──────── Фрагмент ────────
Что касается «объема» — с этим наши издательства, может быть, еще справились бы: уместили бы шестьдесят печатных листов как-нибудь в два тома. Второе требование — «без купюр» — тоже не такое уж страшное. Хотя и с этим наверняка будут трудности: есть у Керсновской страницы, которые могут покоробить блюстителей пресной идеологической однозначности и искусных декораторов истории. Взять хотя бы начало «Воспоминаний», где описывается ввод советских войск в Бессарабию в 1940 году и высылка в Сибирь из «присоединенной» территории семей (с детьми и стариками) бессарабских фермеров, частновладельцев, интеллигенции и духовенства. Но и это — во времена, когда принимается новый закон о печати и обсуждается вопрос об отмене цензуры,— преодолеть как-нибудь можно. А вот с «картинками», да еще в цвете, дело намного сложнее. Как с нашей полиграфической бедностью, если не сказать — нищетой, не потерять при репродуцировании ни пожухлость дешевого цветного карандаша, ни фактуру пожелтевшего листа в школьную клеточку? Да еще в таком немыслимом объеме — почти 700 иллюстраций!

В «картинках», на мой взгляд, вся соль. Ну где, скажите, в какой еще стране вы найдете такого скрупулезного художника, который в школьных тетрадках ведет свою «гулаговскую» изолетопись, не заботясь ни о качестве бумаги, ни о сохранности рисунков (ох, как нужны им были бы папиросные прокладки!), ни о трудностях репродуцирования иллюстраций (слишком покаты тетрадочные сгибы)?!

По манере это типичная альбомная живопись, весьма распространенная в дворянской культуре XIX века. Только вместо пейзажей, раскрашенных цветочков, фигурок животных и сказочных персонажей здесь запечатлен весь мрак и быт сталинской эпохи в ее жестокой и зловещей обнаженности.

В этих картинках — целая энциклопедия. В них такой познавательный материал, какой не может дать ни один добросовестный мемуарист, ни один сборник документов. Цепкий глаз художника схватывает ситуации, которые никогда не могли быть зафиксированы фото- и киносъемкой (не подпускали к ГУЛАГу фотографов и кинооператоров!): жизнь тюремных одиночек и общих камер, ужасы пересылок, этапов, быт сталинских лагерных бараков, работа заключенных в больнице и на лесоповале, в морге и шахте. Керсновская помнит все — и как выглядела параша, и во что были одеты з/к, и как происходили допросы, «шмоны», драки, мытье в бане, оправка, захоронения «жмуриков», лагерная любовь. С лубочной лапидарностью, понятной и взрослым и детям, рисует она свою двадцатилетнюю жизнь в ссылке и на каторге, своих товарищей по несчастью и палачей. А какие типы в этих рисунках: вертухаи, урки, профессора, наседки, спецкаторжане, малолетки, доходяги, крестьяне, пеллагрики, мамки, коммунисты, «жучки», бригадиры, коблы, кумовья, проститутки! И все это схвачено Керсновской с кинематографической точностью. Почти нет никакой статики — все у нее движется, действует, «живет» в рисунке. Психологическая и эмоциональная нагруженность «картинок» — на пределе!
──────── Выдержка из данных ────────
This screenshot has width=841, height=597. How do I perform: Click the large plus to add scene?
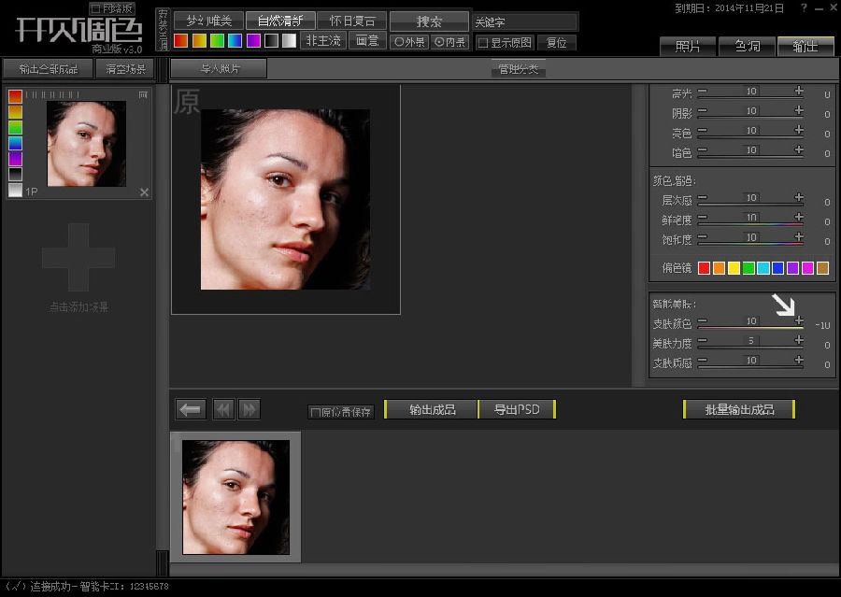pos(78,256)
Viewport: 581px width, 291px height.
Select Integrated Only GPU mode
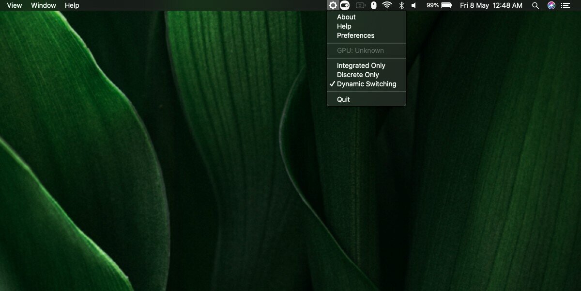(x=361, y=65)
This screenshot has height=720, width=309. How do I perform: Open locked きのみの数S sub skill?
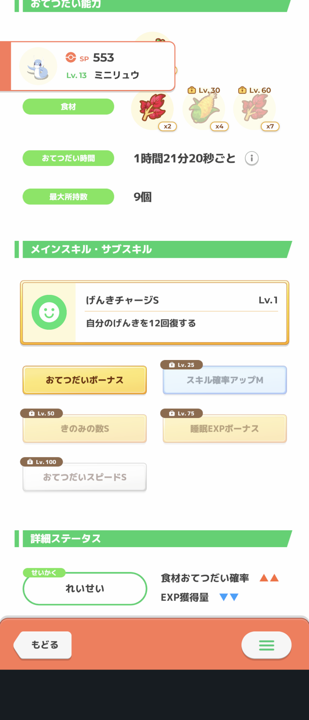[85, 429]
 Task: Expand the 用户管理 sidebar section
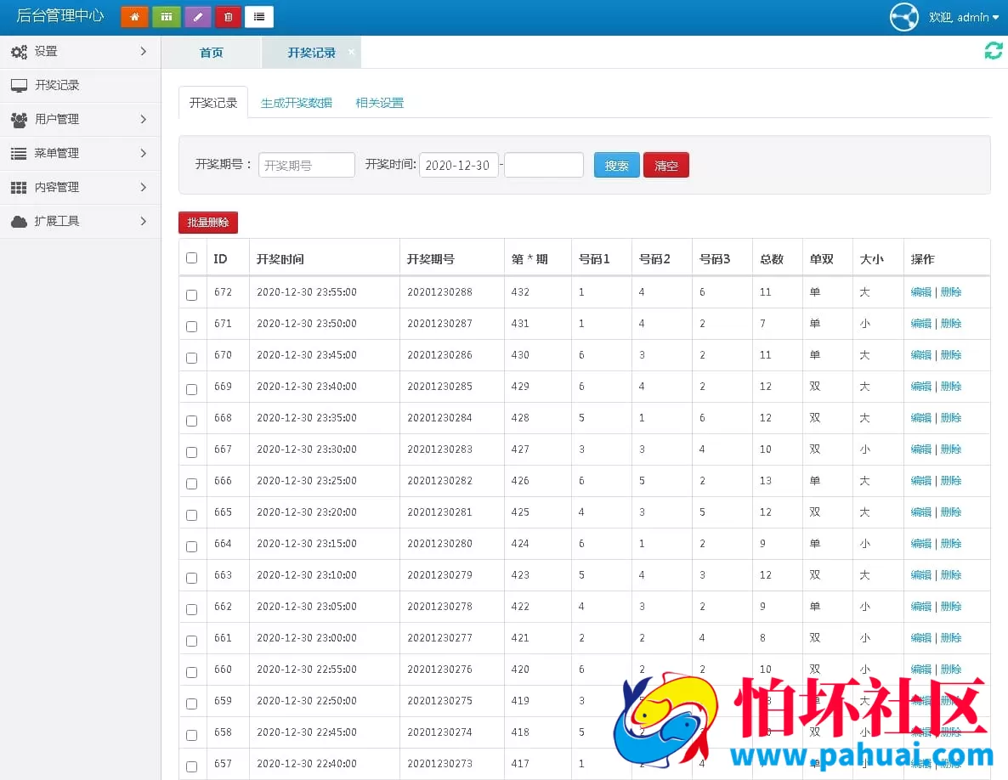click(80, 119)
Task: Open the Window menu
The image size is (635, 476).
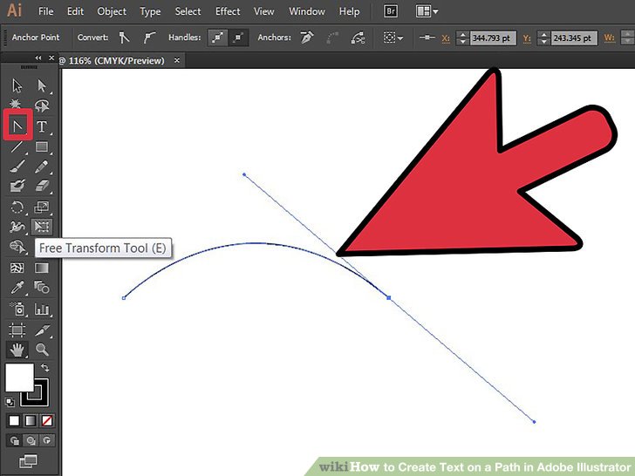Action: pos(306,11)
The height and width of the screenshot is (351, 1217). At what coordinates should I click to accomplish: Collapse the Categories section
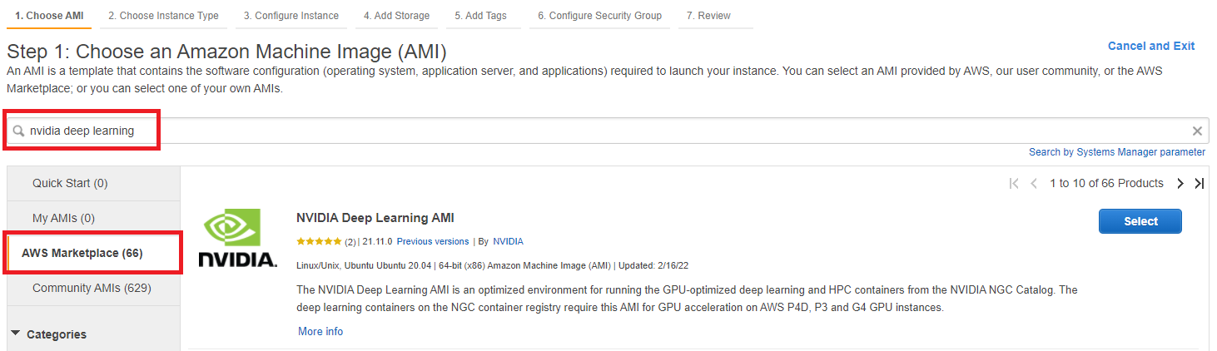coord(17,334)
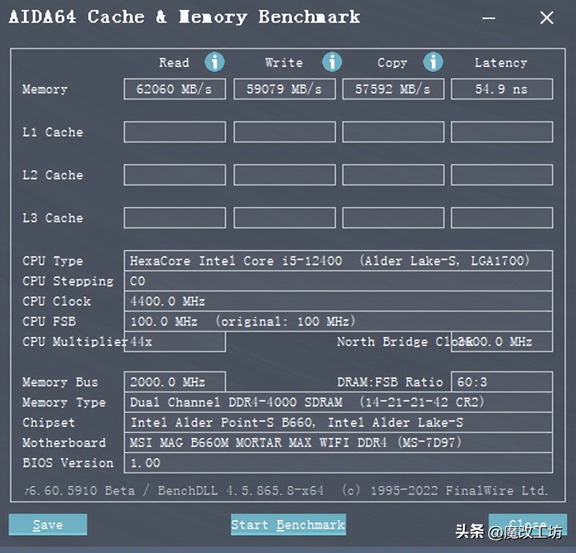Open the Write benchmark info icon
Screen dimensions: 576x553
tap(332, 62)
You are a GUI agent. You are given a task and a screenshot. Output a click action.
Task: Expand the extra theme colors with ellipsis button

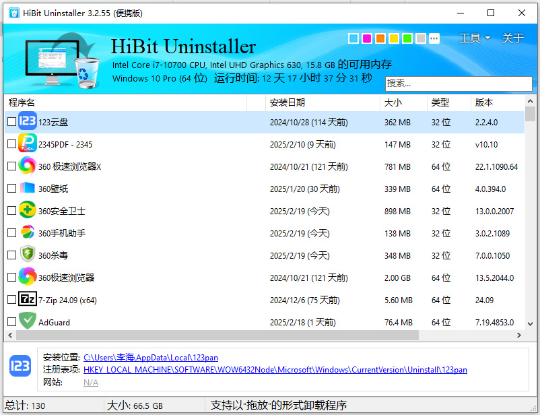pyautogui.click(x=434, y=38)
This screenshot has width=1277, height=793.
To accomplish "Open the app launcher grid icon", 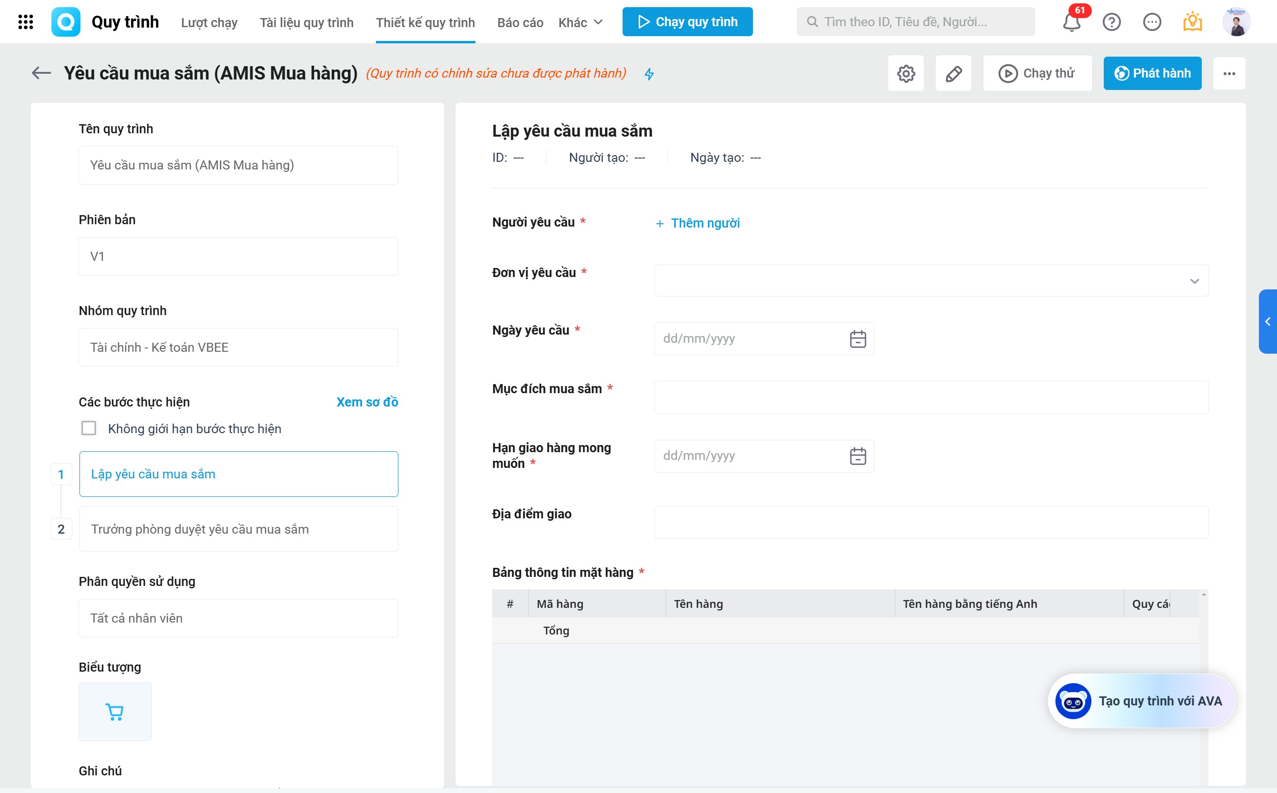I will click(25, 22).

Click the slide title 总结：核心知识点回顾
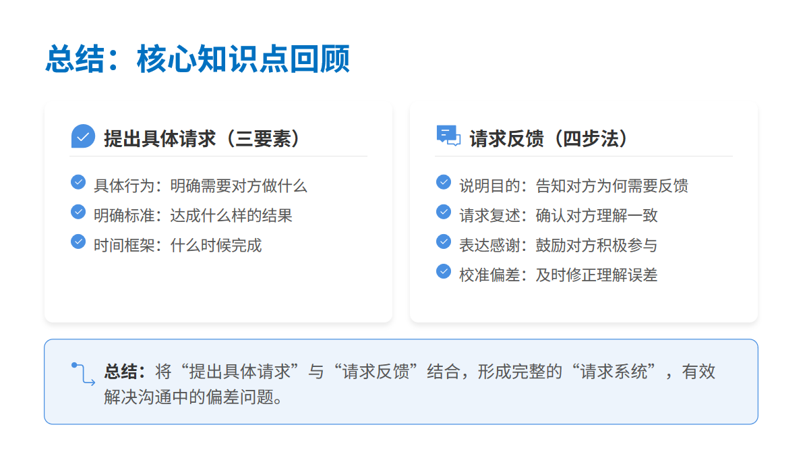[198, 59]
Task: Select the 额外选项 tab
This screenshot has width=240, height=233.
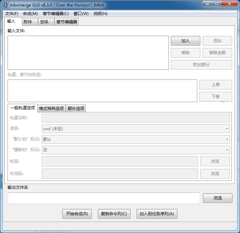Action: point(75,109)
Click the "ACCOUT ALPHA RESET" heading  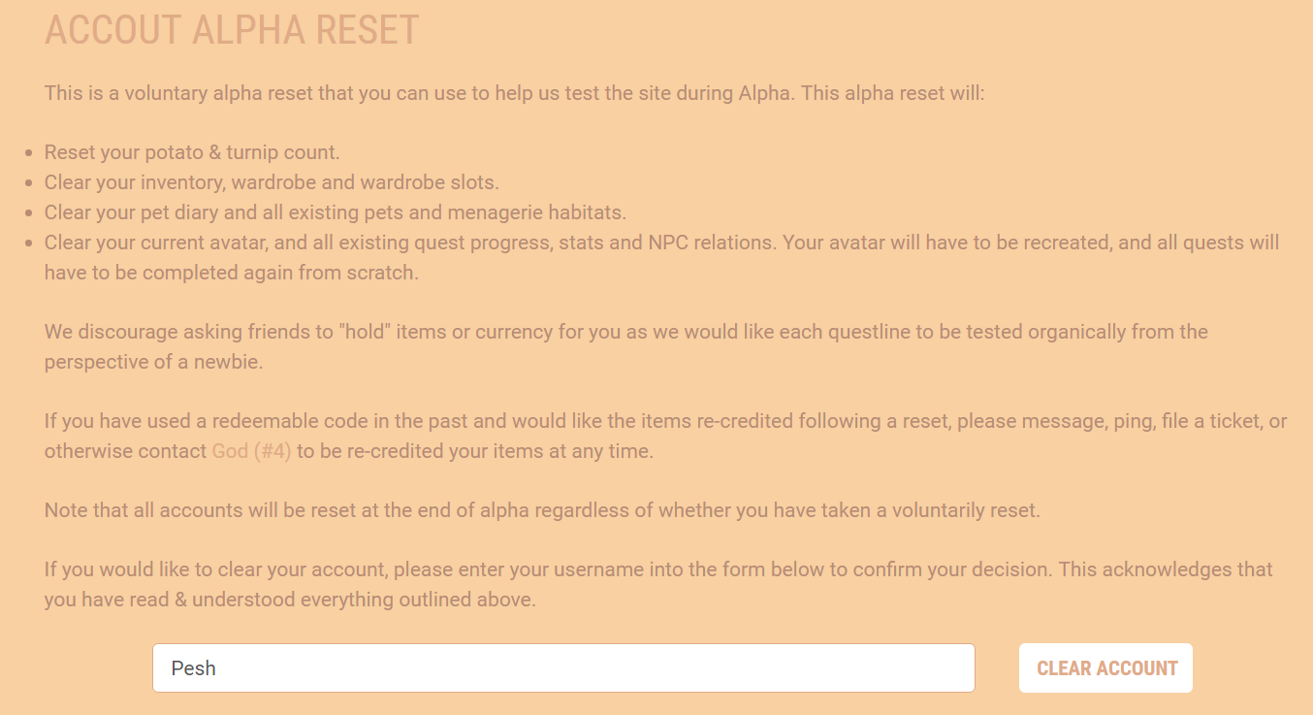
────────
Требования =>
- 1) Пожалуйста, перепишите фрагмент о рисунках Керсновской от «По манере это» до «и зловещей обнаженности.», заменив «дворянской» на «усадебной».
- 2) Изложите фрагмент в двух предложениях.
Записи для работы не понадобятся.

Ответы =>
- 1)
По манере это типичная альбомная живопись, весьма распространенная в усадебной культуре XIX века. Только вместо пейзажей, раскрашенных цветочков, фигурок животных и сказочных персонажей здесь запечатлен весь мрак и быт сталинской эпохи в ее жестокой и зловещей обнаженности.

- 2) По мнению автора, издать «Воспоминания» Керсновской в полном объеме и без купюр еще можно, но воспроизвести почти 700 цветных иллюстраций при бедной полиграфии намного сложнее. В этих рисунках из школьных тетрадей, выполненных в манере альбомной живописи, автор видит главную ценность: они с кинематографической точностью показывают тюремный и лагерный быт сталинской эпохи и ситуации, которые не могли зафиксировать фото- и киносъемка.